He turned sharply, for there was a step – a heavy step – on the stair, and the artist’s sad face brightened.

“Good little prophetess too. Here’s old Joe at last. Where’s the incense-box?”

He took a tobacco-jar from a cupboard and placed it upon the nearest table, just as the door opened and a big, heavy, rough, grey-haired man entered, nodded, and, placing his soft felt hat upon his heavy stick, dropped into an easy-chair.

“Welcome, little stranger!” cried Armstrong merrily. “Why tarried the wheels of your chariot so long?”

There was no answer, but the visitor fixed his deeply set piercing eyes upon his brother artist.

“Was there a smoke somewhere last night, old lad, and the whisky of an evil brew?”

“No!” said the visitor shortly.

“Why, Joe, old lad, what’s the matter? Coin run out?”

“No!”

“But there is something, old fellow,” said Armstrong. “Can I help you?” And, passing his brush into the hand which held his palette, he grasped the other by the shoulder.

“Don’t touch me,” cried the visitor angrily, and he struck Armstrong’s hand aside.

There was a pause, and then the latter said gravely —

“Joe, old fellow, I don’t want to pry into your affairs, but if I can counsel or help you, don’t shrink from asking. Can I do anything?”

“Yes – much.”

“Hah! that’s better,” cried Armstrong, as if relieved. “What’s the good of an Orestes, if P. does not come to him when he is in a hole! But you are upset. There’s no hurry. Fill your pipe, and give me a few words about my confounded picture while you calm down. Joe, old man, it’s mythological, and it’s going to turn out a myth. Isn’t there a woman in London who could sit for my Juno?”

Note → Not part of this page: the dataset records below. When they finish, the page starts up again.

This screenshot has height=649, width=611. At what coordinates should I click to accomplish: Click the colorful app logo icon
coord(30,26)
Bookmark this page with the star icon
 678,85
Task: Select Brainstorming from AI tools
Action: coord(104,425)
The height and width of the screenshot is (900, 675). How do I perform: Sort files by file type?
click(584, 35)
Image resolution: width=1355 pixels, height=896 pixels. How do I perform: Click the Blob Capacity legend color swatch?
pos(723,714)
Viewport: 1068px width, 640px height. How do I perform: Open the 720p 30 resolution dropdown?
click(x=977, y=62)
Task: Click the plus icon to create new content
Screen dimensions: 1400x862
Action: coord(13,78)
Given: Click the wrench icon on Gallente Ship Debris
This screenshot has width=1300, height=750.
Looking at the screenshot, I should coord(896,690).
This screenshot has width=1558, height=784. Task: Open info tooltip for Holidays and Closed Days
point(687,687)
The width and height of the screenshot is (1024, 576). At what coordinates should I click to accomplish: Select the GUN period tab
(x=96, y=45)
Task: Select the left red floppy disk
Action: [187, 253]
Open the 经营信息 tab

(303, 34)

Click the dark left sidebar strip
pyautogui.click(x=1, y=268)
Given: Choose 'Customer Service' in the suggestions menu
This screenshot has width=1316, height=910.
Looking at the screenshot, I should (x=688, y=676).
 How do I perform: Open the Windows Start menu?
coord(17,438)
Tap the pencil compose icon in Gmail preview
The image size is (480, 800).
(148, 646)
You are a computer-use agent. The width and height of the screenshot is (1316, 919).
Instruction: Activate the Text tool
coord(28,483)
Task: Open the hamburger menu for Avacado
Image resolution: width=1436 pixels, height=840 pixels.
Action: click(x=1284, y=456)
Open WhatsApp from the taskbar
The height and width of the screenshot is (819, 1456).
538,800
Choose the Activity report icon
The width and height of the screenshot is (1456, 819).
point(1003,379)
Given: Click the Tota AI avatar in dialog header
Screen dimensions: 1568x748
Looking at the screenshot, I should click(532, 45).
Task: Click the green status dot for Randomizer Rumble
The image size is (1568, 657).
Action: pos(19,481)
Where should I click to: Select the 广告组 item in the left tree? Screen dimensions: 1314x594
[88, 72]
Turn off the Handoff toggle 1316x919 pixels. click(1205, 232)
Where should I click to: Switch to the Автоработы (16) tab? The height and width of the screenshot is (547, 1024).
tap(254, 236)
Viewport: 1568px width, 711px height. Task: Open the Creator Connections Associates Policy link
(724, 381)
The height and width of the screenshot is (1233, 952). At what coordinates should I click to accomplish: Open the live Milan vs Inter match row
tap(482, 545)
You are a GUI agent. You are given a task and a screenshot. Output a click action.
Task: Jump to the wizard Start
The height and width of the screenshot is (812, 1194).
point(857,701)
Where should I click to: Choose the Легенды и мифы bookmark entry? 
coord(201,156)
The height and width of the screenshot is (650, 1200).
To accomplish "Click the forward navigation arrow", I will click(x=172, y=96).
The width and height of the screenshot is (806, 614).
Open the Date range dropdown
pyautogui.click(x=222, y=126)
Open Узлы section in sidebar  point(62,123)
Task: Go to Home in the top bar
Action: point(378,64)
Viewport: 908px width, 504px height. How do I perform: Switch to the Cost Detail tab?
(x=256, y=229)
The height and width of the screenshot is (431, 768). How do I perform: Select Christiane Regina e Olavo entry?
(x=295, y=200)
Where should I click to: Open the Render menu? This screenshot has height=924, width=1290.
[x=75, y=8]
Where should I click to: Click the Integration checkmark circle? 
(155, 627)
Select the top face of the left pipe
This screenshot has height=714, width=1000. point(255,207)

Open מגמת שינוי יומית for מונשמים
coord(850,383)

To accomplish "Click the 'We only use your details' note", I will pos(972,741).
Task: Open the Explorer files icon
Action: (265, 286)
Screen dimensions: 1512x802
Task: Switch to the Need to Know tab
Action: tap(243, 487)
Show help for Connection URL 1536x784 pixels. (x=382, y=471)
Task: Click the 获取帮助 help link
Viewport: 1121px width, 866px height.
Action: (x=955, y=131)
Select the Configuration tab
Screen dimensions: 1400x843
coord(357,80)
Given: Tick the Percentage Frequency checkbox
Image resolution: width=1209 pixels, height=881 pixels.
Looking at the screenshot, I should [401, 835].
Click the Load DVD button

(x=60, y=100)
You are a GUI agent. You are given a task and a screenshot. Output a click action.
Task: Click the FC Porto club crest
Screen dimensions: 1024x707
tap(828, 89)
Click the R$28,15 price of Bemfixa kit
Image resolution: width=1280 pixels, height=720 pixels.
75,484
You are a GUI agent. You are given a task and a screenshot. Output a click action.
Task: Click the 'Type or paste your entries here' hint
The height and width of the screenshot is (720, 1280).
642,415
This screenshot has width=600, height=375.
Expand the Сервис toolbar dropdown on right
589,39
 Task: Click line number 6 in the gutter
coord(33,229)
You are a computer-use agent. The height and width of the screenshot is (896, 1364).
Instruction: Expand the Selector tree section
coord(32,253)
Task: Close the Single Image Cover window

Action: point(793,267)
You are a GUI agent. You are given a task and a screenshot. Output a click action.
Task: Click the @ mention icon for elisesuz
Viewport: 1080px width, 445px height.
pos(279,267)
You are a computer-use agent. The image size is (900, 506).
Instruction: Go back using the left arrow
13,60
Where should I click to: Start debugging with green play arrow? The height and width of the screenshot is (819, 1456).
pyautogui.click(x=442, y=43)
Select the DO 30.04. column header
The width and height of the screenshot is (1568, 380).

“Damn all women!” cried the visitor, in a deep hoarse tone.

“Well, that’s rather too large an order, old fellow. Come, fill your pipe. Now, let’s have it. What’s wrong – landlady?”

The eyes of the man to whom he had been attracted from his first arrival in London, the big, large-hearted, unsuccessful artist, who yet possessed more ability than any one he knew, and whose advice was eagerly sought by a large circle of rising painters, were fixed upon him so intently that the colour rose in Armstrong Dale’s cheeks, and, in spite of his self-control, the younger man looked conscious.

“Then it’s all true,” said Pacey bitterly.

“What’s all true?” cried Dale.

“Armstrong, lad, I passed a bitter night, and I thought I would come on.”

The young artist was silent, but his brow knit, and there was a twitching about the corner of his eyes.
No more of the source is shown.